Start of Block

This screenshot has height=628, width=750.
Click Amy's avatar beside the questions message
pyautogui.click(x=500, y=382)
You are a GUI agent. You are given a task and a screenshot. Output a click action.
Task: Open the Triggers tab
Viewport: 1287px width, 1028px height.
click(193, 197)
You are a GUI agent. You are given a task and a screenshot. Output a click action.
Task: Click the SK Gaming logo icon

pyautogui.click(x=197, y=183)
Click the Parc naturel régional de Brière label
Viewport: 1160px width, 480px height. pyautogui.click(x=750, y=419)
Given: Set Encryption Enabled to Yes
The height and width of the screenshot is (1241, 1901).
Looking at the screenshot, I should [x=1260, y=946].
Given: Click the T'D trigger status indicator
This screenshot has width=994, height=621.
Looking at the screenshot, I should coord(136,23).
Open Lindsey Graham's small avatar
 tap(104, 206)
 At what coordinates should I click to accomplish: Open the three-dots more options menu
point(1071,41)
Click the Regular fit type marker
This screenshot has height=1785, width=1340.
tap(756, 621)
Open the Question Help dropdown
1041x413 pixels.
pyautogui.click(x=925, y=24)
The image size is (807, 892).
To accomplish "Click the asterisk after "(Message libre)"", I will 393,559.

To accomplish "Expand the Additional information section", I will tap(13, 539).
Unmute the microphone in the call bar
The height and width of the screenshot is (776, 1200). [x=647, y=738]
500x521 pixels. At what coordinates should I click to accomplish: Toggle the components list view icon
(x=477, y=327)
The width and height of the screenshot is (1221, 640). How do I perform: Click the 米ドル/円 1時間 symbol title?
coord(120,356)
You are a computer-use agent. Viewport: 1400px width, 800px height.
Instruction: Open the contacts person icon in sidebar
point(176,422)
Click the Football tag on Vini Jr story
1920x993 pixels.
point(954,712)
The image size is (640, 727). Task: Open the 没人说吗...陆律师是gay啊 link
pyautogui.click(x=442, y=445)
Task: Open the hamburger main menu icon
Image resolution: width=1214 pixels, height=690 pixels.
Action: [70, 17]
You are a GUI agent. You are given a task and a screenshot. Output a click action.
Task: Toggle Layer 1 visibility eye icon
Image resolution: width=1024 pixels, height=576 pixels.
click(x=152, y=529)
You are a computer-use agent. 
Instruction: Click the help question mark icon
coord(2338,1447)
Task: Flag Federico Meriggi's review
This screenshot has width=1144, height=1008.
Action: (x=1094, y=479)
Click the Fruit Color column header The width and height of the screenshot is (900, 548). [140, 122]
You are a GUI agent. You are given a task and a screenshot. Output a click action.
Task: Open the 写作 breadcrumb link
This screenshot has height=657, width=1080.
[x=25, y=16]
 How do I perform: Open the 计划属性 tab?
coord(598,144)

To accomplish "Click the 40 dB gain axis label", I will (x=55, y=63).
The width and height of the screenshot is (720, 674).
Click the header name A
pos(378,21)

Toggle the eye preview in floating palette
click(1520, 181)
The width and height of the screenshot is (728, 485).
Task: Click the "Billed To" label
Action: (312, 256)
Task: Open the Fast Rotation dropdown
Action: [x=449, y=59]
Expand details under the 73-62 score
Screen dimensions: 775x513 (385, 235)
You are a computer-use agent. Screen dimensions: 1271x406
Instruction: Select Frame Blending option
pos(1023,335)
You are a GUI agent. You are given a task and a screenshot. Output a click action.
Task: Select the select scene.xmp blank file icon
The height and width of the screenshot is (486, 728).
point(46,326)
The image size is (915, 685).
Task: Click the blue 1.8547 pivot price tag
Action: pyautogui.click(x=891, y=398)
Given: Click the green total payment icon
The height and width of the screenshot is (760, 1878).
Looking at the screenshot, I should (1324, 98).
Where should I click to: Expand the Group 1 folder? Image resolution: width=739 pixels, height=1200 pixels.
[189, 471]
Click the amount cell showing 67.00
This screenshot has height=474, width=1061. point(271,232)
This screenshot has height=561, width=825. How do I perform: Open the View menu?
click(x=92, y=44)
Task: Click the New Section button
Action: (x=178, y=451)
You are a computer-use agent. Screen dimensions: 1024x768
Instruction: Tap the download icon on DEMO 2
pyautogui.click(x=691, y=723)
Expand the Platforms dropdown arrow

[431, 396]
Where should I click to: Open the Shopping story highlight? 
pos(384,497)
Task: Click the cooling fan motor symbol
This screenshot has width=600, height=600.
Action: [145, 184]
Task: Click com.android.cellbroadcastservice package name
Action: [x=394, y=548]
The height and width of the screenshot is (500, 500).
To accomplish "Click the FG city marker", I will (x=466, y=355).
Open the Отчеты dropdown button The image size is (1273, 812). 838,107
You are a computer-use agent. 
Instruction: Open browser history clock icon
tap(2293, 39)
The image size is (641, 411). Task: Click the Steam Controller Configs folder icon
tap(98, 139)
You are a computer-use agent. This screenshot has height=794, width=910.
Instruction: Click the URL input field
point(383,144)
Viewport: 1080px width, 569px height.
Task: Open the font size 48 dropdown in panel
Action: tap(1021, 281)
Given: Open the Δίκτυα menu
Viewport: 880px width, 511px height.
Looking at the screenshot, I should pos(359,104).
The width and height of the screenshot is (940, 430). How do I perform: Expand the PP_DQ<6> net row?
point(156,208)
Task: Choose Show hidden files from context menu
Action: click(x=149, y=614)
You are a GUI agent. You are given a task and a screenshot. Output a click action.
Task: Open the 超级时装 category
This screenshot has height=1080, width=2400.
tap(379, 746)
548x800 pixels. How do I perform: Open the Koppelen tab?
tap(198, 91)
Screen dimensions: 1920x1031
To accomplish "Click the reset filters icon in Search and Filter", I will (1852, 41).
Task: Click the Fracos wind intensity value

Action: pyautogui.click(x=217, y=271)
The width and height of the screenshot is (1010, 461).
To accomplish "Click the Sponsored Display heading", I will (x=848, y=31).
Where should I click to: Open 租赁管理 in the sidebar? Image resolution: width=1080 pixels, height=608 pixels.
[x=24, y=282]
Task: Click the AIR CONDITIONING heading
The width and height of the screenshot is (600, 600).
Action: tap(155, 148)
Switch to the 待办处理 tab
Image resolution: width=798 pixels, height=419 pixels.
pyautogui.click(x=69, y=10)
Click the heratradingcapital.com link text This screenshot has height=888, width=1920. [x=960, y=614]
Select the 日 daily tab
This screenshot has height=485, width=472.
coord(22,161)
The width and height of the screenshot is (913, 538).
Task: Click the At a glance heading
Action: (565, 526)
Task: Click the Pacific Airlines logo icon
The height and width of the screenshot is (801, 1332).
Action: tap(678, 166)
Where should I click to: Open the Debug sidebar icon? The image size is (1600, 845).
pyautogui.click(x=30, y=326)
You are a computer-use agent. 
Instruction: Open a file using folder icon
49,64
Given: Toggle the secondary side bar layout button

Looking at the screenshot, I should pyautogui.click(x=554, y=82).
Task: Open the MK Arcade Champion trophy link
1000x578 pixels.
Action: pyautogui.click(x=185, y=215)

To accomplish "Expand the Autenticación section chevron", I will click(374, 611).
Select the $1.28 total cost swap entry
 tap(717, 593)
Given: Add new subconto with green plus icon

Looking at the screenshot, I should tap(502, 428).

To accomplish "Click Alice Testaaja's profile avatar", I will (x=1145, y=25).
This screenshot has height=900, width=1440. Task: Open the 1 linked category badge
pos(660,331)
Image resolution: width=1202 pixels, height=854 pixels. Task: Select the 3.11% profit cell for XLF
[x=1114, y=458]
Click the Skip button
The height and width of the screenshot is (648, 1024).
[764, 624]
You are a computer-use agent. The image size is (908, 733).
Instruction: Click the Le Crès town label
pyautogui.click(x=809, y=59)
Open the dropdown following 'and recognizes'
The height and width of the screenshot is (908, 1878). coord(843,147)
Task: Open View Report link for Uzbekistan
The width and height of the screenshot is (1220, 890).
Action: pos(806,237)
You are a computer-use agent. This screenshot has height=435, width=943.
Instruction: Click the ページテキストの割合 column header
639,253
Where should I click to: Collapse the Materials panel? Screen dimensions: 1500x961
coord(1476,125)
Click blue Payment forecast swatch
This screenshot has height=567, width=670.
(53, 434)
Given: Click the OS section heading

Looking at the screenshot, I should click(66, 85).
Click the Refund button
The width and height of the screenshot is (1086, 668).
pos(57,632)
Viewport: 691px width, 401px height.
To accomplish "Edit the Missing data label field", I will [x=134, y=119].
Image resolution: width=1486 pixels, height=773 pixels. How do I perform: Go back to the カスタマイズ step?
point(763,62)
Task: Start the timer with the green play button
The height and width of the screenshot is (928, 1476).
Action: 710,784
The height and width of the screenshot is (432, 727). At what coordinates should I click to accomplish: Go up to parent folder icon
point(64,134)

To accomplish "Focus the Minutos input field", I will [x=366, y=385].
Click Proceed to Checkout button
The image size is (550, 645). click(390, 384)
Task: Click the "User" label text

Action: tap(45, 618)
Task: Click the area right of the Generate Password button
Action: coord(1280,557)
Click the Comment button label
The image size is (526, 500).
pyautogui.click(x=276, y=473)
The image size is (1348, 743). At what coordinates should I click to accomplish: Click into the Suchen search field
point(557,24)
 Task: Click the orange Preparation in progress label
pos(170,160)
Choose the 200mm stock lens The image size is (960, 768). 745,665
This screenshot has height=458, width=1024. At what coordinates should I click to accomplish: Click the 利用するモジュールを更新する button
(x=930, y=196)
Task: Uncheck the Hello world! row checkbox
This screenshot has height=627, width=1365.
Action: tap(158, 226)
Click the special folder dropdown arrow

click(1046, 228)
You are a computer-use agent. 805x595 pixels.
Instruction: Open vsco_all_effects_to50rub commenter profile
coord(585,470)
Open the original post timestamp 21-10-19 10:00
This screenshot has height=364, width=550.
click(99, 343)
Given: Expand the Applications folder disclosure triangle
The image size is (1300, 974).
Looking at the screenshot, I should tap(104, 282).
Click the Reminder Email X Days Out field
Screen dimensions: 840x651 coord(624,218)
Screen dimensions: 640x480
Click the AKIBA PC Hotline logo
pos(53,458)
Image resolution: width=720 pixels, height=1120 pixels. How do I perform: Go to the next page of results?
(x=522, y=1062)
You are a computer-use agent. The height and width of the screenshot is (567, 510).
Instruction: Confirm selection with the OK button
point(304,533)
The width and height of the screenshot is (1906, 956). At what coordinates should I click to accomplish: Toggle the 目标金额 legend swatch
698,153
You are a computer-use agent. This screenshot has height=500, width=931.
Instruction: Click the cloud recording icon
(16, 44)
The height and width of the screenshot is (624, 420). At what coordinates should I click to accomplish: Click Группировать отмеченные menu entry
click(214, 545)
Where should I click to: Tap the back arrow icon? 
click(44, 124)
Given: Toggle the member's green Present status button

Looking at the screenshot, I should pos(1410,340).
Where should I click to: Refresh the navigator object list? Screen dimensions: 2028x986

End of Block

**Your assignment:**
Copy back the listing above exactly, but only from the line with "1000x578 pixels." through the line with "Viewport: 691px width, 401px height.", both ends included.

**Response:**
1000x578 pixels.
Action: pyautogui.click(x=185, y=215)

To accomplish "Expand the Autenticación section chevron", I will click(374, 611).
Select the $1.28 total cost swap entry
 tap(717, 593)
Given: Add new subconto with green plus icon

Looking at the screenshot, I should tap(502, 428).

To accomplish "Click Alice Testaaja's profile avatar", I will (x=1145, y=25).
This screenshot has height=900, width=1440. Task: Open the 1 linked category badge
pos(660,331)
Image resolution: width=1202 pixels, height=854 pixels. Task: Select the 3.11% profit cell for XLF
[x=1114, y=458]
Click the Skip button
The height and width of the screenshot is (648, 1024).
[764, 624]
You are a computer-use agent. The image size is (908, 733).
Instruction: Click the Le Crès town label
pyautogui.click(x=809, y=59)
Open the dropdown following 'and recognizes'
The height and width of the screenshot is (908, 1878). coord(843,147)
Task: Open View Report link for Uzbekistan
The width and height of the screenshot is (1220, 890).
Action: pos(806,237)
You are a computer-use agent. This screenshot has height=435, width=943.
Instruction: Click the ページテキストの割合 column header
639,253
Where should I click to: Collapse the Materials panel? Screen dimensions: 1500x961
coord(1476,125)
Click blue Payment forecast swatch
This screenshot has height=567, width=670.
(53, 434)
Given: Click the OS section heading

Looking at the screenshot, I should click(66, 85).
Click the Refund button
The width and height of the screenshot is (1086, 668).
pos(57,632)
Viewport: 691px width, 401px height.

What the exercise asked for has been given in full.